**TO DO**
Return the lines from the one with "Given: Click into the 手机号 phone field" to the one with "Action: point(744,398)", both included, reproducing each exactly and adding nothing else.

**RECORD SET**
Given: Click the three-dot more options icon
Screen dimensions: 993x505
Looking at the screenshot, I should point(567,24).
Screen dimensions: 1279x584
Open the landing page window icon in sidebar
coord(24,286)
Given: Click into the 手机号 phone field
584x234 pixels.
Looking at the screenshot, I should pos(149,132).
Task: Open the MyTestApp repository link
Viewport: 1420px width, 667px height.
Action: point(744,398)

==

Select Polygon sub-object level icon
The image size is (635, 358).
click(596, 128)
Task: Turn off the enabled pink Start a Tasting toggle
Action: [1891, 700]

--

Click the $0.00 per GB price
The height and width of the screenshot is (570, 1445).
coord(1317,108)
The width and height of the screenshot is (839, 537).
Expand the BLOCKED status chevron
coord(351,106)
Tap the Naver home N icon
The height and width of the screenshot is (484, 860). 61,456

**ANSWER TO THE PROBLEM**
Given: Click into the 手机号 phone field
584x234 pixels.
Looking at the screenshot, I should pos(149,132).
Task: Open the MyTestApp repository link
Viewport: 1420px width, 667px height.
Action: point(744,398)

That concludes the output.